Material shown: Begin

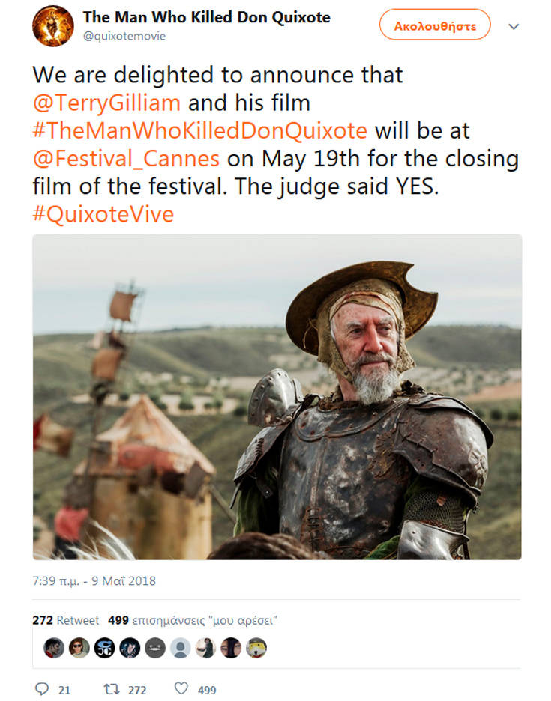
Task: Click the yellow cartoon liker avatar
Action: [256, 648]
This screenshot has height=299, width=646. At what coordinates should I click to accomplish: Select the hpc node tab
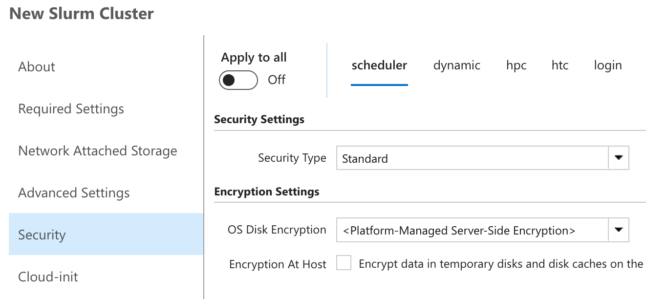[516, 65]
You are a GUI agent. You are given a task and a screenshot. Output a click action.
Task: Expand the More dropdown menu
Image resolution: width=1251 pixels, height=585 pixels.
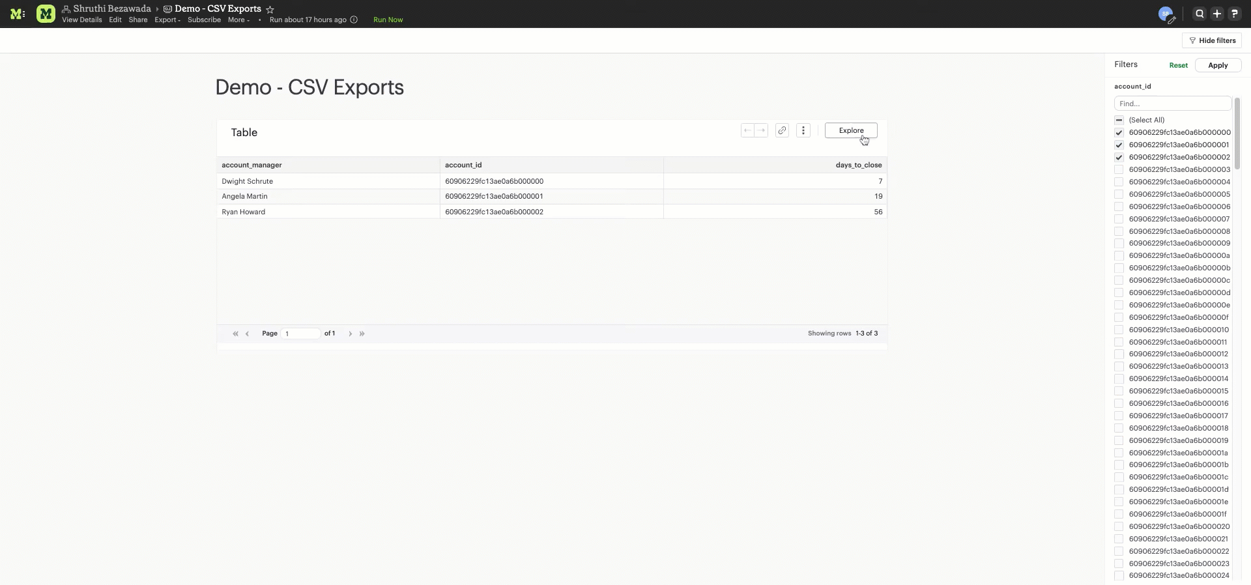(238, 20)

Material shown: End
Material shown: Begin

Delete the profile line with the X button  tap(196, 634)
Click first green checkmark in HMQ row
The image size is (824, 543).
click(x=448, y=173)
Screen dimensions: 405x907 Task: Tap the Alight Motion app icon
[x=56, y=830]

Material shown: End
Material shown: Begin

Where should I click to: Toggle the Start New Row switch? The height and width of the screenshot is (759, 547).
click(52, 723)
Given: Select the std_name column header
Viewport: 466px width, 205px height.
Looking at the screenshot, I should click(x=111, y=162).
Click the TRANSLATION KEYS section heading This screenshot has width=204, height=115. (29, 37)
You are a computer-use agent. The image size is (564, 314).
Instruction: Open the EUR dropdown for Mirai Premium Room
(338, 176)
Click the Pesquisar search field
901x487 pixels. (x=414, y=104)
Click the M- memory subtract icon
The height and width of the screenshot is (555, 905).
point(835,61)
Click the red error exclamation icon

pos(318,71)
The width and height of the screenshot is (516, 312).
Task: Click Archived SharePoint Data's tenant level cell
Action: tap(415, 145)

Material shown: End

*What is being asked*.
Please state how many lines of the listing above hold "agent", giving the number and nothing else.

*Task response*.
2